:: Exercise text ::

How does an amateur begin to explain the consequences, the direct relevance of his/her work to people? Let us take the example of researching snakes. Not all snakes are anacondas (which are not even found on the subcontinent) or cobras, neither are they all venomous (a snake would be 'poisonous' if eating it made you sick or worse, dead), nor do the females exact revenge upon unsuspecting humans by transmuting into celestial nymphs. They control rat populations- certified agricultural pests as any farmer worth his salt would testify. Deep in the forest they feed on rats, shrews, birds etc. Now rats, mice, shrews, birds act as seed dispersers or predators. In either case, they directly influence forest composition by deciding how many trees should grow and which trees ought to be nipped in the bud.
Besides controlling global temperatures, trees maintain the hydrological cycle, and ensure smooth functioning of ecosystems. The disastrous flash floods exacerbated by deforestation along mountain slopes in Uttaranchal are a recent example of how forest destruction can prove deadly for human life. Trees provide food to a host of wildlife including macaques that transition into human landscapes and often into rural households following deforestation and cause mayhem and severe monetary loss to humble farmers. In northeast India, bamboo flowering (bamboo flowers only once in its lifetime, after the flowering event all the bamboo in the area dies off) causes mass exodus of rodents from the forest into fields resulting in famine across the region. Thus, studying the ecology of even the smallest rodent in a non-modified landscape- knowing what it eats, where it lives, what is its population will help us formulate plans to control if not prevent such infestations. All of this has direct relevance to human health and well-being.
So if we look at research from a broad perspective and back it up with some common sense knowledge about ecosystem functioning (I admit thinking on the same topic for more than 30 seconds is decidedly difficult in today's world of instant likes- but trying to think never killed anybody), we can rationalize the importance of ecological research in anthropomorphic terms.

:::

* [Action item A]:
Name every animal that the passage on ecological research says acts as a seed disperser or predator.
* [Action item B]:
According to the passage on ecological research, how many times does bamboo flower during its lifetime?
* [Action item C]:
Transcribe part of the passage on ecological research, starting at the words "How does an" and ending after the words "in the bud.".

:: Material supplied ::

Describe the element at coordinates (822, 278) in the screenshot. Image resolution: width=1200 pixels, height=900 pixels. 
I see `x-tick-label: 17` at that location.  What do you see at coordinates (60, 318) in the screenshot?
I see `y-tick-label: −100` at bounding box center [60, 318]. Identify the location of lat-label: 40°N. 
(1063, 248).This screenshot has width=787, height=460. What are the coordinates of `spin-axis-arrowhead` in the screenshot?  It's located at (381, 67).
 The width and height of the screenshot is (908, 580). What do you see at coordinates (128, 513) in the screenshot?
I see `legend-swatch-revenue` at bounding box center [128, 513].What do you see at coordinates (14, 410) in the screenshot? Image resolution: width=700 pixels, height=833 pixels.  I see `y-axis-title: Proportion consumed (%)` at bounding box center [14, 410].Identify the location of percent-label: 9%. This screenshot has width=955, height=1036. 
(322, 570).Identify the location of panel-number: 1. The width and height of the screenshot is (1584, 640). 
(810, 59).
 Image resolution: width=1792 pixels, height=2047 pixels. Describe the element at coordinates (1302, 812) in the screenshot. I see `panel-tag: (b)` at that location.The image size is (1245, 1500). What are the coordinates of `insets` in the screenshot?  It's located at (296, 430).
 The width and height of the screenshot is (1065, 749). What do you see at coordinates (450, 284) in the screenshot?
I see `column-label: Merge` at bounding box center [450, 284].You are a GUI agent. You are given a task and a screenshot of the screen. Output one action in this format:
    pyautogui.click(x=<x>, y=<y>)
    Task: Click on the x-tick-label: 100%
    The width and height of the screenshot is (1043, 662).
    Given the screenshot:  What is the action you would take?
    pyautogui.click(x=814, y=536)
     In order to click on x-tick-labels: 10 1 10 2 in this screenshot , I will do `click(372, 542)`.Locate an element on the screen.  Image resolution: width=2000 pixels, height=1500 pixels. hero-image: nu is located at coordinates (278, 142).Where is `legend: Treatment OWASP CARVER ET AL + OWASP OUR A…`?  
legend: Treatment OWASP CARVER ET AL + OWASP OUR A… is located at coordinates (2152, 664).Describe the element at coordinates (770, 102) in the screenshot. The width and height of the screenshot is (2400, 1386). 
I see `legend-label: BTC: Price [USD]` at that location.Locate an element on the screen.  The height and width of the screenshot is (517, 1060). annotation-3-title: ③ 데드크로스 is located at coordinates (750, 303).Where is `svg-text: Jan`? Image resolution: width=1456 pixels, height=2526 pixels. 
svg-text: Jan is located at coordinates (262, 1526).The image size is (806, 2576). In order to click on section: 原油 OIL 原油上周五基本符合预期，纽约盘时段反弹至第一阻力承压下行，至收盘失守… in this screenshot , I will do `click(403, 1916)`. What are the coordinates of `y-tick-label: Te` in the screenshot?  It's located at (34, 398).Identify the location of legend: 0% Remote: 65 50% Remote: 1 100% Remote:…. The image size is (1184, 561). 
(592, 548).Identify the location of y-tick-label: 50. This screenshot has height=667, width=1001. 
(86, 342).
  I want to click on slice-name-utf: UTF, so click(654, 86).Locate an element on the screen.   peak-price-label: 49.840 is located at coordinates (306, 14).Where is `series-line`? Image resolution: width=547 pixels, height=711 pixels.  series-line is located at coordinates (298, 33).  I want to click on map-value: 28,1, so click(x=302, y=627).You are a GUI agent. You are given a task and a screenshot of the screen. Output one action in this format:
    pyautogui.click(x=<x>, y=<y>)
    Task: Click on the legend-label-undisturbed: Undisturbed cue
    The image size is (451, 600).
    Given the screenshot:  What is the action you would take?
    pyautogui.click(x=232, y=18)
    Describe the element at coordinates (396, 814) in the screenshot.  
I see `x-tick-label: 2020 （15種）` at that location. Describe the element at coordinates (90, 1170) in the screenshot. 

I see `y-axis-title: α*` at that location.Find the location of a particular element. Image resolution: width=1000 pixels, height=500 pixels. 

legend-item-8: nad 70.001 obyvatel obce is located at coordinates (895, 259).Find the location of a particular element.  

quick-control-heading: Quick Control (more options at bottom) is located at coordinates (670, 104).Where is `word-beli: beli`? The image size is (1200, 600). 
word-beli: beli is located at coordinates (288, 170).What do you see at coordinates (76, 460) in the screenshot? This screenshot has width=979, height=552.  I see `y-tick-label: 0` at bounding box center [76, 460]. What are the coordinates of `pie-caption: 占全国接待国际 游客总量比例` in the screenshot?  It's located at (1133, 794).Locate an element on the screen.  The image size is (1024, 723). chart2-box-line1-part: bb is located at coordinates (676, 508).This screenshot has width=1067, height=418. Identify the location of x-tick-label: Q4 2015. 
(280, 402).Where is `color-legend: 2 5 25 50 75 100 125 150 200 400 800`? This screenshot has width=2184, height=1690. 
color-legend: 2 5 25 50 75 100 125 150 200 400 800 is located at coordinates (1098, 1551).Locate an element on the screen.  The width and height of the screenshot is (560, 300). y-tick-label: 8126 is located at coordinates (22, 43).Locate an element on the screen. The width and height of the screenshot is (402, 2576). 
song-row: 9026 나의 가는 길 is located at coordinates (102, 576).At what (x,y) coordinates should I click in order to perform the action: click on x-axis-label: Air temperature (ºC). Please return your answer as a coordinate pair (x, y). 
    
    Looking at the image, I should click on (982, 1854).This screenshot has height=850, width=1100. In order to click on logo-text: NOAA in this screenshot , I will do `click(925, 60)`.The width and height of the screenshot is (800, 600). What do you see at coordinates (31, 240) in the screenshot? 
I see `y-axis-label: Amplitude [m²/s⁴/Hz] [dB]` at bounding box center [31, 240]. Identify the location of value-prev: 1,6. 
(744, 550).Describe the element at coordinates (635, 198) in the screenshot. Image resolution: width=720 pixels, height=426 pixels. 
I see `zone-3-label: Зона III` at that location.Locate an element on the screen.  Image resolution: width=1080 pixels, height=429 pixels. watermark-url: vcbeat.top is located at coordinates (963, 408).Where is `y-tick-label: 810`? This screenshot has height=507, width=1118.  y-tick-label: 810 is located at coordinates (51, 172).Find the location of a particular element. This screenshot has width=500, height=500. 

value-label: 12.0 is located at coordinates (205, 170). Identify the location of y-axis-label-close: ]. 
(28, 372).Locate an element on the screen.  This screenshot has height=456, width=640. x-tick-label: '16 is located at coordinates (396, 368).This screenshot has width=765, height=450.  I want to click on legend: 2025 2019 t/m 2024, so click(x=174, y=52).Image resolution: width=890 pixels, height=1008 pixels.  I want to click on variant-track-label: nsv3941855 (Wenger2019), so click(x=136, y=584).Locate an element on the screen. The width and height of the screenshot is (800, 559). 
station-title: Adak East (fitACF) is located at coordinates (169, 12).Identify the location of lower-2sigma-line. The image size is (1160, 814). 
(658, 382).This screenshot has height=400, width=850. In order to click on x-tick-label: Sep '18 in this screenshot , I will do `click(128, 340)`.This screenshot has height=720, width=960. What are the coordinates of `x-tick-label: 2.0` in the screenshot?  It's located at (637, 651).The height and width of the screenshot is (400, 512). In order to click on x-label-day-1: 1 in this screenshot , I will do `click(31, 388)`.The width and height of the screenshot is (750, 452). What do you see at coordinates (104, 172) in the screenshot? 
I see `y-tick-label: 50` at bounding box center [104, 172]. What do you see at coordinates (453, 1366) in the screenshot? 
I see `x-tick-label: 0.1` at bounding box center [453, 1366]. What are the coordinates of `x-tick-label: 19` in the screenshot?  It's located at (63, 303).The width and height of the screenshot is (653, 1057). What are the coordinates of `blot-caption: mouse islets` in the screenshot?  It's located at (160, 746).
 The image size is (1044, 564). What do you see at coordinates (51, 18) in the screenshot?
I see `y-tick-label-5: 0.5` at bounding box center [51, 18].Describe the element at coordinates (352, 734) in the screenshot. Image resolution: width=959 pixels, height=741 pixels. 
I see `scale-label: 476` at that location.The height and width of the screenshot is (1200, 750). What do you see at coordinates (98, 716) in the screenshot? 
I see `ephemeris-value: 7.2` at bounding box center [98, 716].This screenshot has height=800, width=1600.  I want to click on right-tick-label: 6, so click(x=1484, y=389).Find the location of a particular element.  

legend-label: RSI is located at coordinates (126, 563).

:::

* [Your response A]:
Rats, mice, shrews, and birds.

* [Your response B]:
Only once.

* [Your response C]:
How does an amateur begin to explain the consequences, the direct relevance of his/her work to people? Let us take the example of researching snakes. Not all snakes are anacondas (which are not even found on the subcontinent) or cobras, neither are they all venomous (a snake would be 'poisonous' if eating it made you sick or worse, dead), nor do the females exact revenge upon unsuspecting humans by transmuting into celestial nymphs. They control rat populations- certified agricultural pests as any farmer worth his salt would testify. Deep in the forest they feed on rats, shrews, birds etc. Now rats, mice, shrews, birds act as seed dispersers or predators. In either case, they directly influence forest composition by deciding how many trees should grow and which trees ought to be nipped in the bud.